Non si placa la cyberwar mediorientale

L'ultimo atto è il re-direct di un sito di Hamas su un sito pornografico. Ma è solo la più recente delle operazioni cyber condotte in questi mesi da smanettoni pro e contro Israele e il popolo palestinese

Web - Il conflitto mediorientale tra Israele, popolo palestinese e nazioni arabe nella regione non ha ancora trovato una soluzione né si è fermata la guerra cyber ormai in atto da mesi. L'ultimo avvenimento è quello di un re-direct operato ai danni del sito www.hamas.org dell'organizzazione fondamentalista Hamas.

Un re-direct che, mentre scriviamo, è ancora attivo e manda di volta in volta su siti a luci rossa diversi secondo una sequenza casuale. Spazi pornografici che rappresentano in sé un'offesa ad Hamas. Si tratta, pare, di una ritorsione informatica avvenuta dopo che Hamas aveva rivendicato l'attentato suicida che negli scorsi giorni aveva portato alla morte di tre israeliani del ragazzo convinto a suicidarsi.
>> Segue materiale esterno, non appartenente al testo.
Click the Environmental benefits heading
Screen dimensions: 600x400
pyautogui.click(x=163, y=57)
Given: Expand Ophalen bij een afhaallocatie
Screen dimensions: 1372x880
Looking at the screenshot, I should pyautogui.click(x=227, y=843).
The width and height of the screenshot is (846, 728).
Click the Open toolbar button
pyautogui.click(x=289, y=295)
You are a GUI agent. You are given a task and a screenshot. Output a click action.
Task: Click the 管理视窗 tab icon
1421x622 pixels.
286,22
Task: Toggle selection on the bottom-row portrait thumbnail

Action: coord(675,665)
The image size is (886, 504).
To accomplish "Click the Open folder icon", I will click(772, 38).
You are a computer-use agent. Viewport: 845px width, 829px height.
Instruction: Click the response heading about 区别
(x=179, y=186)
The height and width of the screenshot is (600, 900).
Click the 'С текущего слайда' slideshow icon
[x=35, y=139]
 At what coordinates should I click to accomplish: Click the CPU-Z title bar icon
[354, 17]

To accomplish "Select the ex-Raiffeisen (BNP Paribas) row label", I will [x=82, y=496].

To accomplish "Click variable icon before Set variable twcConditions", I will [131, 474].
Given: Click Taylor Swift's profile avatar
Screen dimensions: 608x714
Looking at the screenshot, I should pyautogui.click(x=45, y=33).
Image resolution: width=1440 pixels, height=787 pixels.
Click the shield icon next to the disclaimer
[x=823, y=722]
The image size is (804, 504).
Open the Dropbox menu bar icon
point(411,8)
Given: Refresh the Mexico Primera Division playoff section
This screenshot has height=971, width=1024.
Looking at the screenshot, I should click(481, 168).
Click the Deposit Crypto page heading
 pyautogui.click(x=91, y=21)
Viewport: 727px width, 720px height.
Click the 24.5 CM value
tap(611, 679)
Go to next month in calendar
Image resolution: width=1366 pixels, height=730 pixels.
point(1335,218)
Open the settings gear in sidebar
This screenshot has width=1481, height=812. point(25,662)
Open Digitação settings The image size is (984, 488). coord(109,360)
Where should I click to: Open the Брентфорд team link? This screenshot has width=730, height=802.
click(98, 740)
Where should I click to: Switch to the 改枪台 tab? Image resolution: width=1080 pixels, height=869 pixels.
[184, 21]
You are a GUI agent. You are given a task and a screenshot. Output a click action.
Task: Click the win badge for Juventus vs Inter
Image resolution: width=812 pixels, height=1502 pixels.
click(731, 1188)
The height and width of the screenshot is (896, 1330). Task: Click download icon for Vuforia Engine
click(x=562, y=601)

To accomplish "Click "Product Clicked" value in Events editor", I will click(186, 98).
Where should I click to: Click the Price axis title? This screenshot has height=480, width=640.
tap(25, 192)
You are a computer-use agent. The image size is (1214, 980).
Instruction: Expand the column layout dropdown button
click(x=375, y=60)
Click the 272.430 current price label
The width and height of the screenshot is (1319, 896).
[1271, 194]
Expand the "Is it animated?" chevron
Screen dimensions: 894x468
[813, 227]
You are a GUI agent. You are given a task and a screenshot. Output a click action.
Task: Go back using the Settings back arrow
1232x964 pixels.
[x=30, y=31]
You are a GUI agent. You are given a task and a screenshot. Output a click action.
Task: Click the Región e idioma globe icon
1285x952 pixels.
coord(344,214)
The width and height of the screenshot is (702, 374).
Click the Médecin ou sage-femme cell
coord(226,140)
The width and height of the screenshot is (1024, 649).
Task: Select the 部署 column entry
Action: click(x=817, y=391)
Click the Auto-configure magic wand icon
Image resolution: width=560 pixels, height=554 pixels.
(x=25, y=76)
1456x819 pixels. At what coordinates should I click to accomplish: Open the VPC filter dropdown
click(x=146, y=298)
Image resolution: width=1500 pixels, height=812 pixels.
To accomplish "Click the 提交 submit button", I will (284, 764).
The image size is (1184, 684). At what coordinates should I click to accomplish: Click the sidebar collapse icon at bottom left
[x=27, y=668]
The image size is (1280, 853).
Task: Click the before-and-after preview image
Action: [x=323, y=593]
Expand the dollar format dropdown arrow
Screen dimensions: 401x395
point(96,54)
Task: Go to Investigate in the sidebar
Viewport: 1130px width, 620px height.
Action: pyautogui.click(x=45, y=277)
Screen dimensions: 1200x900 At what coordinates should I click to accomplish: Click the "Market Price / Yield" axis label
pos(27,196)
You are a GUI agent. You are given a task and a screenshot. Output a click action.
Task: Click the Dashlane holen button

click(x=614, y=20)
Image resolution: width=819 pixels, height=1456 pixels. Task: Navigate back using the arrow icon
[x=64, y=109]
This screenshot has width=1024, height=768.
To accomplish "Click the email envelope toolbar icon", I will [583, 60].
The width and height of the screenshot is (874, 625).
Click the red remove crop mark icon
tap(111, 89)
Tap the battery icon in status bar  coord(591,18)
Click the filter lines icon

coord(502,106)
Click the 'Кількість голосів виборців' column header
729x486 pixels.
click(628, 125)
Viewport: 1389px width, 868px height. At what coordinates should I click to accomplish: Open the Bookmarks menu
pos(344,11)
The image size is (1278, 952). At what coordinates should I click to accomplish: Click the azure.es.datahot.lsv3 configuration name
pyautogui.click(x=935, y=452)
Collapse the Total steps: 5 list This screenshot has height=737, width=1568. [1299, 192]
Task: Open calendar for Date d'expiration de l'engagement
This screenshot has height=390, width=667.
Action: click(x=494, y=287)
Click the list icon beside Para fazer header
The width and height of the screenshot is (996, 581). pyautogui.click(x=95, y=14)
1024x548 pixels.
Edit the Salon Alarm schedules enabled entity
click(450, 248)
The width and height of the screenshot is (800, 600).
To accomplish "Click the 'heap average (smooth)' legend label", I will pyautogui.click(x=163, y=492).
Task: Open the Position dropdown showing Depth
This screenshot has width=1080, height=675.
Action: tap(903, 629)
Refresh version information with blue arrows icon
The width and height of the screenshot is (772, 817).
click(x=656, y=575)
La Reuters ha intervistato in merito alla cyber aggressione Sheikh Ahmed Yassin, uno dei leader di Hamas, che ha accusato i servizi segreti israeliani: "Sto dicendo loro che devono morire per il proprio odio. Stanno cercando di colpire l'immagine dell'Islam e dei musulmani". "Queste - ha affermato Yassin - sono persone che ogni giorno versano il nostro sangue e massacrano la nostra gente ed è dunque facile per loro fare cose del genere. Più la loro rabbia sale, più tenteranno strade folli per calmarla".
Va detto che sono mesi che avvengono aggressioni telematiche da una parte e dall'altra, segno evidente dell'altissima tensione che si respira da cinque mesi a questa parte in tutta l'area mediorientale.